[Dataset entries]
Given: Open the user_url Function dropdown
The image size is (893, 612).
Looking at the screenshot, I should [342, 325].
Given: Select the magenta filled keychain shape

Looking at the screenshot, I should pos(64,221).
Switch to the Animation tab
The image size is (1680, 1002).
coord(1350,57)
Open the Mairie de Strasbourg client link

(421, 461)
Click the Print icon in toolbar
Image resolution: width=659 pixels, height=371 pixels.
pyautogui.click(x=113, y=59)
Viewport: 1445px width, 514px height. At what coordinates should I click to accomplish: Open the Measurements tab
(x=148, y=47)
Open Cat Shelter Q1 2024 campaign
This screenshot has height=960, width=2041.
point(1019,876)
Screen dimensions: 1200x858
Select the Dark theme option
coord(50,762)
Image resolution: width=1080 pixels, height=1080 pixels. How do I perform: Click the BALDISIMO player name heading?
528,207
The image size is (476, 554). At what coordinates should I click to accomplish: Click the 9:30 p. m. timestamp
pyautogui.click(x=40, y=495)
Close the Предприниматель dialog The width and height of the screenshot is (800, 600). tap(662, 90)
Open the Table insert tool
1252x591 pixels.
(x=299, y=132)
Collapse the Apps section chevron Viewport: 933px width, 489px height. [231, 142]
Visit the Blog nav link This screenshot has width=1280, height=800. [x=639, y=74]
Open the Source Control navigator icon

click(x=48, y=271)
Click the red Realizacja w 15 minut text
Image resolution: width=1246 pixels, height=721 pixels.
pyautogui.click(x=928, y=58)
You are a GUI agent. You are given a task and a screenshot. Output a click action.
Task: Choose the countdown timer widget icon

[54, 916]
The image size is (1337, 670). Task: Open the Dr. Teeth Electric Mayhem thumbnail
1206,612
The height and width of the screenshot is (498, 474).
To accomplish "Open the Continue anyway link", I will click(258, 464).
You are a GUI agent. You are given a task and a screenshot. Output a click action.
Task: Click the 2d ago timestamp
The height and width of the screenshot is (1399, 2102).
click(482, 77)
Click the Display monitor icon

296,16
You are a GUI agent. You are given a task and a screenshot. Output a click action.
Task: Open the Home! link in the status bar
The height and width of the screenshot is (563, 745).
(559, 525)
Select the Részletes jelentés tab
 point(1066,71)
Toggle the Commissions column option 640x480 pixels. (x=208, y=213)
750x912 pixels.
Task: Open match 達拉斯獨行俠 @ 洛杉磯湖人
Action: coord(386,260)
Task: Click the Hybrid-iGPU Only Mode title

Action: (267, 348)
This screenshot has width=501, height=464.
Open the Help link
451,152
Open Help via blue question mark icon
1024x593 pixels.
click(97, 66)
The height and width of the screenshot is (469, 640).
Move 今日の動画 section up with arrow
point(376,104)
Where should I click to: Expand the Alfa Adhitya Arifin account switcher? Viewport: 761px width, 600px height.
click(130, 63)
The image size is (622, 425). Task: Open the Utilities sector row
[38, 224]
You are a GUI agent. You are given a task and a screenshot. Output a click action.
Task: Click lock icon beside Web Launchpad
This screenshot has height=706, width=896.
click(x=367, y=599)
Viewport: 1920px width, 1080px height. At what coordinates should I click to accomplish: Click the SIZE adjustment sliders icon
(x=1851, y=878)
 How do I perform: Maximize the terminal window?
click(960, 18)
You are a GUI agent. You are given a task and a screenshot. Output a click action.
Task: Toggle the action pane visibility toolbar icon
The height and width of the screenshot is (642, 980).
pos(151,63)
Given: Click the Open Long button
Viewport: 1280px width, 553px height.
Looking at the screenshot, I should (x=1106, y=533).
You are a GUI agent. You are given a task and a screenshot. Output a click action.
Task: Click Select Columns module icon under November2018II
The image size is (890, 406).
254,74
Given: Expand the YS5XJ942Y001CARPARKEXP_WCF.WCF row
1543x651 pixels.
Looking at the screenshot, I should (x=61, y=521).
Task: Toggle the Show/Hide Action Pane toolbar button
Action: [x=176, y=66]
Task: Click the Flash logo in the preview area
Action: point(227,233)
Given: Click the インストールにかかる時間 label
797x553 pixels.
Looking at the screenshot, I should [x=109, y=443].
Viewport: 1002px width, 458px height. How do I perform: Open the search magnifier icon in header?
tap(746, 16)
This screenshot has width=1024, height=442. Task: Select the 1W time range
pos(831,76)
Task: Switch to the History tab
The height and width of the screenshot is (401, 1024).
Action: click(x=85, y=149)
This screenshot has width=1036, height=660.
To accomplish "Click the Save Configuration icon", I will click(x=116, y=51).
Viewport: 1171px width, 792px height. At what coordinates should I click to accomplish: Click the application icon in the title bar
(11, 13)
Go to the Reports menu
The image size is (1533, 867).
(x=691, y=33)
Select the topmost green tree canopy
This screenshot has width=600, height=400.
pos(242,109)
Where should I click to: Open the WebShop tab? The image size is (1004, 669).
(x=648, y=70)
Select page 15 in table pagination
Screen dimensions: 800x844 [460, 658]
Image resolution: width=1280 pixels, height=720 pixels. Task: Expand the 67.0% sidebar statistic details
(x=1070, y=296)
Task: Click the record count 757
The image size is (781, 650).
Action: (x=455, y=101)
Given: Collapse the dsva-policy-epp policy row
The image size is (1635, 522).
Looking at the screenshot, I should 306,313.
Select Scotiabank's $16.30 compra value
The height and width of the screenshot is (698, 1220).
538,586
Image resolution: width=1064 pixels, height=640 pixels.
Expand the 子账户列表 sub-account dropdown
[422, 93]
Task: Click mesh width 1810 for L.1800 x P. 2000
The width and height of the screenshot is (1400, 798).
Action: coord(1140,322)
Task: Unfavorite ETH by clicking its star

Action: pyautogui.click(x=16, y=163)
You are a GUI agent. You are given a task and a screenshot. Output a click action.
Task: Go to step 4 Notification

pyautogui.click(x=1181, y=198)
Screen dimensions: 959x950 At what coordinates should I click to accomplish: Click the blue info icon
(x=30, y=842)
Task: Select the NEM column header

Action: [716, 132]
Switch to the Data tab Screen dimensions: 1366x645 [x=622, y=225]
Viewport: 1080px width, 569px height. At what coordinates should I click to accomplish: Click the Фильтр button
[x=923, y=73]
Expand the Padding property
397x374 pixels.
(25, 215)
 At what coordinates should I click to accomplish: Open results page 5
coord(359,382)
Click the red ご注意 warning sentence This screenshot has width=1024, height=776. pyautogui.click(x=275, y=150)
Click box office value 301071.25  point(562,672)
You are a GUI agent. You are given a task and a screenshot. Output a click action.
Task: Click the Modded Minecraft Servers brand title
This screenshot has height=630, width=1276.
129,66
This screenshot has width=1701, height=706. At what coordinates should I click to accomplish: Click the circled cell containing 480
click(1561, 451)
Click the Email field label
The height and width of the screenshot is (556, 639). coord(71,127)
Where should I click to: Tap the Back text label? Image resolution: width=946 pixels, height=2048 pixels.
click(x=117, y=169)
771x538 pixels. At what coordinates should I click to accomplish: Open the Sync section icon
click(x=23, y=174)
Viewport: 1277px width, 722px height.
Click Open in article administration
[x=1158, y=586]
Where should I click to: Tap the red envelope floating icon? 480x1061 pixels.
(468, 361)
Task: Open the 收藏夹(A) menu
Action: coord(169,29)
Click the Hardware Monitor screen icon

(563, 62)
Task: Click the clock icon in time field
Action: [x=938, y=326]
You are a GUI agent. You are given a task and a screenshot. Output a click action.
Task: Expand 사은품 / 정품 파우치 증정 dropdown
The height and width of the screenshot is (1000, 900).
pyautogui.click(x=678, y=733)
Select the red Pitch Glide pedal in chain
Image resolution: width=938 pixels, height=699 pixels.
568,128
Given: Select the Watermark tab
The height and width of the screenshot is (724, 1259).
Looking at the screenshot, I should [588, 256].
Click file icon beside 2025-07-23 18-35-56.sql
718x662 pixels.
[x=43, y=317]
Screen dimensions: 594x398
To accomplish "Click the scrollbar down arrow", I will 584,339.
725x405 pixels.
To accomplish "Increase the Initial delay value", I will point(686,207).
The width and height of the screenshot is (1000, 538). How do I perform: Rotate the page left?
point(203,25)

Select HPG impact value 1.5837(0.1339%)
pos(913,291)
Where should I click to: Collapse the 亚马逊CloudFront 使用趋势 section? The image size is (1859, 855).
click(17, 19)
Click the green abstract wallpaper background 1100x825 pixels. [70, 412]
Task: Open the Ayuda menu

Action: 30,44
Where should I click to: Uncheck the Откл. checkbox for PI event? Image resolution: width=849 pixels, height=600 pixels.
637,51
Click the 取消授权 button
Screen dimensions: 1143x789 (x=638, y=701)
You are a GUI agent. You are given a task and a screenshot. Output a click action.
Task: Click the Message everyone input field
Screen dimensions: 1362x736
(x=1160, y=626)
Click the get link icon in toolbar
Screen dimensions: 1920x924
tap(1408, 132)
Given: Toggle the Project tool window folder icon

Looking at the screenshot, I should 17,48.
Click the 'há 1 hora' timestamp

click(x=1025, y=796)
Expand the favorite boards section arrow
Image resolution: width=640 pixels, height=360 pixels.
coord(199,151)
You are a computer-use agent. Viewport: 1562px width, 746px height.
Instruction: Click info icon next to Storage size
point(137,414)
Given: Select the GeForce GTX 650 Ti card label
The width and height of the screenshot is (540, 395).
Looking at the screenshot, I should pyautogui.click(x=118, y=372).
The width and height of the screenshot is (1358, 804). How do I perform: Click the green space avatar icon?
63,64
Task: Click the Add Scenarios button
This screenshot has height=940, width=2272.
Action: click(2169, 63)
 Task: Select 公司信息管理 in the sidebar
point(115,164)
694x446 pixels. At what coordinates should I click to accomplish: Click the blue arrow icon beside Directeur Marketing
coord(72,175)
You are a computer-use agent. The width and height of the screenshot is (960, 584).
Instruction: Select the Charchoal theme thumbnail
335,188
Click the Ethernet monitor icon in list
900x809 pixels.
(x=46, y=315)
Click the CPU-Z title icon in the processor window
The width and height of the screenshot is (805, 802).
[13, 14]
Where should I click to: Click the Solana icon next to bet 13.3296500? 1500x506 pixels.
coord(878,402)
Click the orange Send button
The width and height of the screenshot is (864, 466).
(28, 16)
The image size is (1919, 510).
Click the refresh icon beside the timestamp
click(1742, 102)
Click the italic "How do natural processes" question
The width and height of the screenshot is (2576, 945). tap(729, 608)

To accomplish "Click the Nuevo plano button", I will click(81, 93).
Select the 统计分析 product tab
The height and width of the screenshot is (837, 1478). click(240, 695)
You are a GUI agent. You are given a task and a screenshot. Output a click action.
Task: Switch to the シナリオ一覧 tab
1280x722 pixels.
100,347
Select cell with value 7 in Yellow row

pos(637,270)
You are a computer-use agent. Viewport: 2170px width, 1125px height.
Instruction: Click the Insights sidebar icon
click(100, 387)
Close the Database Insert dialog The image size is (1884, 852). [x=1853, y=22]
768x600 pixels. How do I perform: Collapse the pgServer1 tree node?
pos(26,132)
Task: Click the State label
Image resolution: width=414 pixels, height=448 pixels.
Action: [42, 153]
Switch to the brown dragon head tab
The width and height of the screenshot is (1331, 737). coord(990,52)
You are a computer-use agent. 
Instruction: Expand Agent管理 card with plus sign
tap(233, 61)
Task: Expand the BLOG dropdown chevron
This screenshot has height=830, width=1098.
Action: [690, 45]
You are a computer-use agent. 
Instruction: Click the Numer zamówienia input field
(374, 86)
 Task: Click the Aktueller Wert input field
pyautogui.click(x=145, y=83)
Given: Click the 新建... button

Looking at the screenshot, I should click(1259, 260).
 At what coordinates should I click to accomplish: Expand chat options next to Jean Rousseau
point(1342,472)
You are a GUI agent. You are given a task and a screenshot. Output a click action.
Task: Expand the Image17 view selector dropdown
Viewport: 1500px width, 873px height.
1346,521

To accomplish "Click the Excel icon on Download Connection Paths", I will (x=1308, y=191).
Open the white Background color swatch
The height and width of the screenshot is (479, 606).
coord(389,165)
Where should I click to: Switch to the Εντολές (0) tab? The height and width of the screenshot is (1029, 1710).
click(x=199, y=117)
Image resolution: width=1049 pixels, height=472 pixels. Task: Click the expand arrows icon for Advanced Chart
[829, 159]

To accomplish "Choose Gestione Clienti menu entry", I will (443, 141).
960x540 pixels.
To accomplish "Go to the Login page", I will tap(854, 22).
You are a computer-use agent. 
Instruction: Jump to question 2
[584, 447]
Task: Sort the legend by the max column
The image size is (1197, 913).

### ABOUT THIS EXERCISE
Scan the records above and tell how many lines include the word "chevron"; the number is all that should be written.

### TASK OUTPUT
2